Generalnie trudno się komuś wciskać na podwórko i radzić, kiedy nie ma takich oczekiwań, ale odczuciami zawsze warto się dzielić
Każdy organizuje sobie po swojemu i na własnych zasadach, a czas weryfikuje słuszność wyborów.
Rozumiem, że Regulamin miał uprawomocnić coś, co zgodnie z obowiązującym prawem nie ma prawa dojść do skutku
Stworzenie Regulaminu przez organizatora miało za główne zadanie stworzenie tzw. dupochronu, albo przynajmniej pozorów jego istnienia, wykazania się dobrą wolą i przedstawienia jakiegoś papierka ubezpieczającemu. Nie chcę się tu wgryzać w jego treść, ale jedno co odczułem to absolutny brak konkretów, precyzji określeń i możliwość baaardzo szerokiej jego interpretacji, co w tym kraju akurat nie dziwi. Organizator powinien przede wszystkim założyć w nim choćby minimalne zdolności umysłowe, odpowiedzialność, doświadczenie i brak zachowań autodestrukcyjnych u zgłaszających się do niego osób.
Jeśli chodzi o sprzęt - nie ma co się czarować, że uczestniczące w zlotach drezyny (może z małymi wyjątkami) są pojazdami, które nie generują zagrożenia. Każdy sobie zdaje z tego sprawę czy to uczestnik, czy organizator, czy urząd i wiadomo, że wszyscy muszą przymknąć oko, by coś takiego mogło się odbyć.
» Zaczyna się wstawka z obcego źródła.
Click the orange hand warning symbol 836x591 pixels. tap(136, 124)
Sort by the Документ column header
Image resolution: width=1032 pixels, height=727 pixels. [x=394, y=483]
Zbyt wiele wymagań, niepewność kwalifikacji sprzętu i uczestników (oświadczenie o trzeźwości i braku chorób umysłowych
) do udziału w zlocie skutecznie tylko zniechęcają. Szkoda się tym podniecać, by nie spaprać założonej przez organizatora świetnej atmosfery po masowych badaniach alkomatem...
Co stoi na przeszkodzie uczestnictwu osób niepełnoletnich, będących pod opieką dorosłych? Trzeba szkolić młode kadry! Najbardziej i tak podoba mi się punkt D3
Zostawmy regulamin...
Koszty. Cóż, komercja komercją, ale nie tędy droga - we wszystkim należy zachować odrobinę umiaru, dobrego smaku, pewnych zasad towarzyskich. Szczególnie na imprezie, mającej zainaugurować cykl. Najlepiej widać na tym przykładzie jak wyświechtał się u nas temat ogólnie rozumianej solidarności. Wiem, za rozrywkę się płaci, ale to jak przyjeżdża do mojego lunaparku pani Wiesia z rodziną z Sadów Górnych, która nie ma ze mną nic wspólnego. Jeżeli chce się stworzyć zlot kilkunastu osób dzielących podobne zainteresowania, pasje i wspólnie je zaprezentować światu, to może lepiej warto określić swoje koszty i ponieść je wspólnie w sposób bardziej koleżeński na zasadzie dobrowolnych deklaracji i wpłat. To trochę inny typ imprezy niż tradycyjny przejazd pociągiem specjalnym.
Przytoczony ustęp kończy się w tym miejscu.